> _Task brief_
Start at the line in the records that contains "Open the Run and Debug view" and end with the line that contains "click(x=465, y=42)". Copy those lines with "Cut Line Pen" replaced by "Lasso Select" and nothing else changed.

[Dataset excerpt]
%%

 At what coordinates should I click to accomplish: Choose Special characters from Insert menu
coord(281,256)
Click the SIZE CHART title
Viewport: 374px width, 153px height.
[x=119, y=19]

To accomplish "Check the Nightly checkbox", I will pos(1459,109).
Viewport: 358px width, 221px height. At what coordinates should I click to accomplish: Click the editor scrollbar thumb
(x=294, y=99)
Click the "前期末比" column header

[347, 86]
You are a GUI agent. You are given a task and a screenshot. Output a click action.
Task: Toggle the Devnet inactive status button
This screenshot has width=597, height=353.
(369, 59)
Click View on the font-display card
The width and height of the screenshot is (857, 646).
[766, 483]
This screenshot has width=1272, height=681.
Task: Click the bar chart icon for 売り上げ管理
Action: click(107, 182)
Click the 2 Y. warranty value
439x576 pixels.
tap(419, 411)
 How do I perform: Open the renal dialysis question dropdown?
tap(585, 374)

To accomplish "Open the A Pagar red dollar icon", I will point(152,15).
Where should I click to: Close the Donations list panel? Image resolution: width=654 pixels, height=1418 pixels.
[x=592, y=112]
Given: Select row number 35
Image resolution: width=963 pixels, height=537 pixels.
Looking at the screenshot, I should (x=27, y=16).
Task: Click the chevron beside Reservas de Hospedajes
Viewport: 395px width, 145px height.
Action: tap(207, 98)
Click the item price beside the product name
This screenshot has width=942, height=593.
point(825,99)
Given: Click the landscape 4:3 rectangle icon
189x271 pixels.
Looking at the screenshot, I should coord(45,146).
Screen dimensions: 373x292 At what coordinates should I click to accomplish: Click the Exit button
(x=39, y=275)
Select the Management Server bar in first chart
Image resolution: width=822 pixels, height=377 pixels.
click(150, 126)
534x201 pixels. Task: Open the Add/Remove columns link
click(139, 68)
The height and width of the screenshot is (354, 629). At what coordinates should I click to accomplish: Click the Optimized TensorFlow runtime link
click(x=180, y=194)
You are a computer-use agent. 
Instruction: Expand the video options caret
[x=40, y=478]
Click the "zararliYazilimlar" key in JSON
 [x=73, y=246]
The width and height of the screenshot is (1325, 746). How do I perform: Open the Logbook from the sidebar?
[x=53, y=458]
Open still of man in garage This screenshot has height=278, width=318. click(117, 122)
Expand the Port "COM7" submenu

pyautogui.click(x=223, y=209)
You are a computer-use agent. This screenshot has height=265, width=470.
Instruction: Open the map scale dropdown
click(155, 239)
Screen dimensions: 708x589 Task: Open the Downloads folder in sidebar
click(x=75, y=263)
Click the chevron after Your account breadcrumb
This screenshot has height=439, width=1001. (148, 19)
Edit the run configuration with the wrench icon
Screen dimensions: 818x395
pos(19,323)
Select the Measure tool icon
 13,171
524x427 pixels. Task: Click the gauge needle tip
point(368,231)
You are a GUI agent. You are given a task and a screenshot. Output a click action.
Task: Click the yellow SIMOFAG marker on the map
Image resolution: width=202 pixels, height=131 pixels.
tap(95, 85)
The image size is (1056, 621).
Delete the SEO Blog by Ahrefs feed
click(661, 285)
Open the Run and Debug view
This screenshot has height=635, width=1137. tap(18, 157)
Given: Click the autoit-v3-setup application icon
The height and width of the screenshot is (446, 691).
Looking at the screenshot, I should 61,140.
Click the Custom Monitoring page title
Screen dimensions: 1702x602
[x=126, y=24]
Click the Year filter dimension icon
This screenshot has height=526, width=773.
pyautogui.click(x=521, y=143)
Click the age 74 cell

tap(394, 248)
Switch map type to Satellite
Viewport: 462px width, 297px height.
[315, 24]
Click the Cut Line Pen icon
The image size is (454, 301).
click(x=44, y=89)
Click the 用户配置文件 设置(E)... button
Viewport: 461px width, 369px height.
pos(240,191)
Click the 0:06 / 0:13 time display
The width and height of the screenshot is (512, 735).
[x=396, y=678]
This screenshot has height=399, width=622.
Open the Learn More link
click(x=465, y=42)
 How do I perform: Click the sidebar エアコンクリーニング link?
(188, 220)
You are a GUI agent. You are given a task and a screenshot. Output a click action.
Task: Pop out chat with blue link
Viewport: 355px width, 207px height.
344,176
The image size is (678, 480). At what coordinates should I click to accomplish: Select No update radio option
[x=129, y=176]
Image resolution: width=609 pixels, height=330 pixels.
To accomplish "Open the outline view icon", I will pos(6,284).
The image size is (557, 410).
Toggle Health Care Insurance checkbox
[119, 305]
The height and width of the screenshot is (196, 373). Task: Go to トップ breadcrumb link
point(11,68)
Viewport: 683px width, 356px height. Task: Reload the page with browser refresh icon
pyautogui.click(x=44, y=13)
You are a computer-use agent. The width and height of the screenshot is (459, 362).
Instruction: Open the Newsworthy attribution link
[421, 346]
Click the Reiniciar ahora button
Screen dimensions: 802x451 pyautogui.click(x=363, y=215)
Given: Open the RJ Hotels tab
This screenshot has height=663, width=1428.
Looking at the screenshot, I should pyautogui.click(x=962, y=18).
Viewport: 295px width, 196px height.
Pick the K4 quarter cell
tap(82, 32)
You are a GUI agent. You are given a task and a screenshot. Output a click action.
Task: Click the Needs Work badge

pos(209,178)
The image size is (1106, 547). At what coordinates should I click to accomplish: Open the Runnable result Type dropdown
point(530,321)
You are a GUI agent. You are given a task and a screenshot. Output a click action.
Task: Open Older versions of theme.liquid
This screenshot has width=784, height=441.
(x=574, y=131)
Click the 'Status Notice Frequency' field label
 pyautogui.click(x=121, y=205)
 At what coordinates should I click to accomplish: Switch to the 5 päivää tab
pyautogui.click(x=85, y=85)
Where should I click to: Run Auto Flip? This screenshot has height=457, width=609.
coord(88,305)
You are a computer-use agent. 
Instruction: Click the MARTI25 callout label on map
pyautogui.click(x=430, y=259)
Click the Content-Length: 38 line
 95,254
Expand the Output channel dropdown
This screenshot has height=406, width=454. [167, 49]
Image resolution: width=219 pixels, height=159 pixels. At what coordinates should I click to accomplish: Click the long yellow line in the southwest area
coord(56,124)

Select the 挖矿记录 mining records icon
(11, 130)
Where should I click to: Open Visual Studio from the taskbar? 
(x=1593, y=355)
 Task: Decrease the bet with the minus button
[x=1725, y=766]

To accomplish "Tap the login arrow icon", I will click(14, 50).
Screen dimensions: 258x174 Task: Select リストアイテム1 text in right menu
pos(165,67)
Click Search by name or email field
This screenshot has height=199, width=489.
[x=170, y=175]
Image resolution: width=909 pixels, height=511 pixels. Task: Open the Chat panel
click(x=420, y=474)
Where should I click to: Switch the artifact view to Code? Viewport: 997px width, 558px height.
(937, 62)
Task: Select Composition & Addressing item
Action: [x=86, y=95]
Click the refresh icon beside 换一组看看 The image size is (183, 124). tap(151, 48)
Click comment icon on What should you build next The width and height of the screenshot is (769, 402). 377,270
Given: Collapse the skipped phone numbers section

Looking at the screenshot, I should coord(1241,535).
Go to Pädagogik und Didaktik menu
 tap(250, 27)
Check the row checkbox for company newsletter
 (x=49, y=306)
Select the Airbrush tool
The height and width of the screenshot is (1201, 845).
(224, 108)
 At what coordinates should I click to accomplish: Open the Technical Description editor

%%

> _Complete answer_
Open the Run and Debug view
This screenshot has height=635, width=1137. tap(18, 157)
Given: Click the autoit-v3-setup application icon
The height and width of the screenshot is (446, 691).
Looking at the screenshot, I should 61,140.
Click the Custom Monitoring page title
Screen dimensions: 1702x602
[x=126, y=24]
Click the Year filter dimension icon
This screenshot has height=526, width=773.
pyautogui.click(x=521, y=143)
Click the age 74 cell

tap(394, 248)
Switch map type to Satellite
Viewport: 462px width, 297px height.
[315, 24]
Click the Lasso Select icon
The image size is (454, 301).
click(x=44, y=89)
Click the 用户配置文件 设置(E)... button
Viewport: 461px width, 369px height.
pos(240,191)
Click the 0:06 / 0:13 time display
The width and height of the screenshot is (512, 735).
[x=396, y=678]
This screenshot has height=399, width=622.
Open the Learn More link
click(x=465, y=42)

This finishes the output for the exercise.